Я часто всхлипываю в театре, особенно во всяких душещипательных местах, когда и всех жалко и несправедливо, и морда у пса такая трогательная. Я чаще смотрю спектакли для детей и подростков, а там такого добра много и не то, чтобы из тебя специально «давили слезу», но тема обязывает, можно растрогать зрителя. Не считала это достоинством спектакля и быстро о таких слезах забывала, ну бывало и позлишься на создателей за манипулятивные приемы. Но недавно в моем спектре критических переживаний появились рыдания. Процесс до этого мне не ведомый в театре. Рыдаешь, сдерживая слезы, а они подлые катятся, давишь всхлип, чтоб не напугать спокойно сидящих рядом зрителей, а он вырывается каким-то клокотом. Рядом сидящий обернется на тебя и тоже вдруг смахнет слезу. После, конечно, надо успеть сбежать, чтоб особо никто не заметил твое опухшее от слез лицо, но иногда важнее сказать «спасибо» — режиссеру или актеру, чтобы обозначить, что то, о чем они мучительно выговаривали, стараясь не проговорится — понятно, что их переживание долетело в зрительный зал и возвращается к ним, обогащенное нашими мыслями-слезами.
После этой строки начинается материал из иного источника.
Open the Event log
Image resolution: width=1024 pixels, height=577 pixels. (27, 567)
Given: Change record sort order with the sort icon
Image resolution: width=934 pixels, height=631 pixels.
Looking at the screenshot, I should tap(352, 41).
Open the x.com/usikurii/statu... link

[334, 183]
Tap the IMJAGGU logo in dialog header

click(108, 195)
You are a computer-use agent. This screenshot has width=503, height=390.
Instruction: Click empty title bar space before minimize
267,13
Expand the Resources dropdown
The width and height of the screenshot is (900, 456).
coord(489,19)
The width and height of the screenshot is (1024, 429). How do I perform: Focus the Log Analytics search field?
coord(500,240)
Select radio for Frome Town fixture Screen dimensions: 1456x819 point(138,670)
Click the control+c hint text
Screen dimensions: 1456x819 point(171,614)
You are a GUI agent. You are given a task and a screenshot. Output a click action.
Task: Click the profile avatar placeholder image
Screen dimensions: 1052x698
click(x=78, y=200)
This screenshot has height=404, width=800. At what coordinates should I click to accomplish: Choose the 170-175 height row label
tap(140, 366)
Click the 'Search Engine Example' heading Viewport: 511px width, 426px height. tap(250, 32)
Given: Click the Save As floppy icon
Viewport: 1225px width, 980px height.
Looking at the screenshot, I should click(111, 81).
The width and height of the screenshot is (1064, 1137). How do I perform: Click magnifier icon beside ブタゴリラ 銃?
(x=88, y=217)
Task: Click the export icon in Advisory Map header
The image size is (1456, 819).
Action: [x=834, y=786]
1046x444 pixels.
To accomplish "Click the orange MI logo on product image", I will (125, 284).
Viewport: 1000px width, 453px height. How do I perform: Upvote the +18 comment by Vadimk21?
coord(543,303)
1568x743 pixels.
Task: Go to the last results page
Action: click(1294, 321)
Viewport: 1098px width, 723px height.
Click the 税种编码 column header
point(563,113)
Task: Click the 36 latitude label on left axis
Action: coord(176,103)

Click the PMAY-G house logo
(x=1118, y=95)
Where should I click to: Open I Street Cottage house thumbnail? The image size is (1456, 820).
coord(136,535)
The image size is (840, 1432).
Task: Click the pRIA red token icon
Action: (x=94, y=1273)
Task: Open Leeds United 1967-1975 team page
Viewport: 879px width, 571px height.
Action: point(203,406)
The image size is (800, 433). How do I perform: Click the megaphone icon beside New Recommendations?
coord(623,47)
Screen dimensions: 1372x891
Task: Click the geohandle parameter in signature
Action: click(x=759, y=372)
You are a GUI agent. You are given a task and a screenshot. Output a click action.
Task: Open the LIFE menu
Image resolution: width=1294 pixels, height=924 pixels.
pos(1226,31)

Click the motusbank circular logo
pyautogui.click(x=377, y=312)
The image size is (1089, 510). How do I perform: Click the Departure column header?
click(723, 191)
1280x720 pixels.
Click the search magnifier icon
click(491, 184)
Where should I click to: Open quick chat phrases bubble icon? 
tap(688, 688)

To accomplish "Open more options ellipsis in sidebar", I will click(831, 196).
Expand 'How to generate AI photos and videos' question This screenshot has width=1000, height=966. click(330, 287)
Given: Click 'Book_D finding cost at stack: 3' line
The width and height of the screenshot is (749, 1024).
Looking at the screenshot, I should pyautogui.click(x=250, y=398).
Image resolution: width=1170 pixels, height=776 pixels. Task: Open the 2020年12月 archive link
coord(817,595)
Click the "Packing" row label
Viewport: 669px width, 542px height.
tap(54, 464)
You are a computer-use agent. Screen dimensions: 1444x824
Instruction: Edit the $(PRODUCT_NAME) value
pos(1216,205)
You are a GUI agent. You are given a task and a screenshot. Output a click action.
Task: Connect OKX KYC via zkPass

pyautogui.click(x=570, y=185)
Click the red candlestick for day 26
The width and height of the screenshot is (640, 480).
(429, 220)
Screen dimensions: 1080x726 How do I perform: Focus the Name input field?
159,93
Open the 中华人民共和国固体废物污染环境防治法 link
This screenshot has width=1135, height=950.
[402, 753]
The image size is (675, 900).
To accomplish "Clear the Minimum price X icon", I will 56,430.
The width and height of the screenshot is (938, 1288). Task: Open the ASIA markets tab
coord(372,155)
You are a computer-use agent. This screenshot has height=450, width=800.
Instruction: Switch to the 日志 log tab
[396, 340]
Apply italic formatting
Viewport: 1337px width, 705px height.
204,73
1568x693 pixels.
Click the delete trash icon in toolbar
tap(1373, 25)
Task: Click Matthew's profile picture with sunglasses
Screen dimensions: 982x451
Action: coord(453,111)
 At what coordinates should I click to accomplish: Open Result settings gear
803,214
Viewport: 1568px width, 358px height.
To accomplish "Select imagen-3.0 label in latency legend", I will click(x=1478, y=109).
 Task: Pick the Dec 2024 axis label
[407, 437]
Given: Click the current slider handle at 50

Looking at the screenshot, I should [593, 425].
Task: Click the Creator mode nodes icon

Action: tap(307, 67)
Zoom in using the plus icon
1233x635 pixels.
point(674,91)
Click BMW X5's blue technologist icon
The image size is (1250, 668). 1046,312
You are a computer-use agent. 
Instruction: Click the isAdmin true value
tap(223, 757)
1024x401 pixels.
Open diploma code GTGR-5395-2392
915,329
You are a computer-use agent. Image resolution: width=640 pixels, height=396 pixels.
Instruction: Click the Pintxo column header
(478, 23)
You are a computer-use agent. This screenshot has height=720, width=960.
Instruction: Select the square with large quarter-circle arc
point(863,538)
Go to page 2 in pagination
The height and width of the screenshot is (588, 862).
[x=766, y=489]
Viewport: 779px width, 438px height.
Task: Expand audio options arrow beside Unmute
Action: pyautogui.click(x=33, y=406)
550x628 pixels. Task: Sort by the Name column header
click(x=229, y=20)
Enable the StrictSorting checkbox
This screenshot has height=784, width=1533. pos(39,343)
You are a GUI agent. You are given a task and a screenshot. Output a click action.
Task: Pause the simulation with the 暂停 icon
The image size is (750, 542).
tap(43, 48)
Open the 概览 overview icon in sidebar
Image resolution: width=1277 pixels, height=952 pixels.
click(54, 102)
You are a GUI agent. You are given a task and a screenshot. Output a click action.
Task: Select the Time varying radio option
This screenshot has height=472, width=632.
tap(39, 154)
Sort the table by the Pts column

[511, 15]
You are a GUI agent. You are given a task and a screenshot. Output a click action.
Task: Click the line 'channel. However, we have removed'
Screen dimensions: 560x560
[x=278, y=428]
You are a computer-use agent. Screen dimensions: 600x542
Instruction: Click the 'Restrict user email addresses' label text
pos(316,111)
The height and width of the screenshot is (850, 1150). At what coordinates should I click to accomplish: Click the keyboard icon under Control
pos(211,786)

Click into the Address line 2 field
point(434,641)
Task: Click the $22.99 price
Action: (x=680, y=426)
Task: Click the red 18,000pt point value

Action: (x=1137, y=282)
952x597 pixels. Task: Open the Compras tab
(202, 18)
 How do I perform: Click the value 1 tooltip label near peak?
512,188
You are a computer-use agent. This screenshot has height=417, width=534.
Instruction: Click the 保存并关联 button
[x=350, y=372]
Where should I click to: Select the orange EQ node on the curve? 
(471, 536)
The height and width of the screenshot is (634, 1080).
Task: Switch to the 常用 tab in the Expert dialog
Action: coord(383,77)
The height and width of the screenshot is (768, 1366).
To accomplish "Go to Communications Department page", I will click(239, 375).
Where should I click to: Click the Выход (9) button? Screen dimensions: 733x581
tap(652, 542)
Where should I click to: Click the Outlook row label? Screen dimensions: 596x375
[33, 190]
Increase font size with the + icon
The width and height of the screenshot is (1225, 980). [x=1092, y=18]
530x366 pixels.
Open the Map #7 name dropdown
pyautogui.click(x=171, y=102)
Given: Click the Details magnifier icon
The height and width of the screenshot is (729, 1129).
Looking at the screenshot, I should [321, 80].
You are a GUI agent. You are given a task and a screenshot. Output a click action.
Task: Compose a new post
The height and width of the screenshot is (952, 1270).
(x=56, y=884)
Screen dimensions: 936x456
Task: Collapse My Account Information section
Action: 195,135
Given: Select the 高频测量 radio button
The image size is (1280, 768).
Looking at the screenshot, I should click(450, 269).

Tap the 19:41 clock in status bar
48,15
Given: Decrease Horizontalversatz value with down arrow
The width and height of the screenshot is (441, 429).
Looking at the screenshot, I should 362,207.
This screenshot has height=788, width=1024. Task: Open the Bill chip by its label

Поскольку рыдания прорываются только там, где мысль натыкается на ограниченность нашего настоящего, на невозможность жить и быть счастливым сейчас.

Первым спектаклем, о котором я вспомнила в связи с рыданиями был «Р» Юрия Бутусова в театре «Сатирикон». Весь сюжет вокруг пожилого Хлестакова, сыгранного Константином Райкиным был узнаваемо-ужасен и безысходен. Возраст этого обманщика поневоле становился прекрасной метафорой наших отживших представлений о мире. Но рыдания настигли меня на вальсочке из «Золотого ключика», от того, что по-прежнему нужна волшебная страна, а ее нет и не будет, и ключ от дверцы в золотой стене потерян навсегда. Мы можем сколько угодно петь красивые и грустные песни, сколько угодно все понимать или не понимать, но «только этот потерянный ключ терзает мою душу».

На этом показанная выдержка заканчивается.